The Discover program was managed by the Advanced Research Projects Agency (ARPA) of the U.S. Department of Defense and the U.S. Air Force. The primary goal of the program was to develop a film-return photographic surveillance satellite to assess how rapidly the Soviet Union was producing long-range bombers and ballistic missiles and where they were being deployed, and to take photos over the Sino-Soviet bloc to replace the Lockheed U-2 spyplanes. It was part of the secret CORONA program which was also used to produce maps and charts for the Department of Defense and other U.S. government mapping programs. The goal of the program was not revealed to the public at the time; it was presented as a program to orbit large satellites to test satellite subsystems and investigate the communication and environmental aspects of placing humans in space, including carrying biological packages for return to Earth from orbit. In all, 38 Discoverer satellites were launched by February 1962, although the satellite reconnaissance program continued until 1972 as the CORONA project.

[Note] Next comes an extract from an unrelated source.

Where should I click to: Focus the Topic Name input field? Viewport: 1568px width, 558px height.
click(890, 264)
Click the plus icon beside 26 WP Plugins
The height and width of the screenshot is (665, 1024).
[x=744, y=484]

The program documents were declassified in 1995.

Discoverer 1 was a test of the performance capabilities of the propulsion and guidance system of the booster and satellite. The launch took place from Vandenberg Air Force Base on a Thor-Agena A. After first stage burnout at 28,529 km/h, the rocket coasted to an orbital altitude where the second stage guidance system-oriented the spacecraft by means of pneumatic nitrogen jets. The second stage engine ignited when the correct attitude was achieved, putting the spacecraft into a polar orbit where it remained until re-entry on 17 March 1959. Discoverer 1 became the first man-made object ever put into a polar orbit. Soon after launch, receiving signals proved difficult, but the satellite broadcast intermittently later in the flight.

In 1959, it was believed to have obtained orbit with speculation that the protective nose cone over the antennas was ejected just before the Agena fired and that the Agena then rammed into the nose cone, damaging the antennas.

Discoverer 1 was a 5.73 m long, 1.52 m diameter cylindrical Agena-A upper-stage capped by a conical nosecone. The satellite casing was made of magnesium. Most of the 18 kg payload, consisting of communication and telemetry equipment, was housed in the nosecone. It included a high-frequency low-power beacon transmitter for tracking and a radar beacon transmitter with a transponder to receive command signals and allow long-range radar tracking. Fifteen telemetry channels (10 continuous and 5 commuted) were used to relay roughly 100 aspects of spacecraft performance. Unlike future Discoverer flights, this one did not carry a camera or film capsule.

Thor Agena A with Discoverer 1, 28 February 1959

The satellite launched atop a Thor-Agena rocket. The Thor used liquid oxygen and RP-1 as propellants. The Agena used hypergolic fuels to boost the satellite into polar orbit. This combination of Thor and Agena would become the first booster rocket to send a payload to orbit using 2 stages.

In 1960, the Discoverer 1 satellite became the inaugural recipient of the Nelson P. Jackson Aerospace Memorial Award.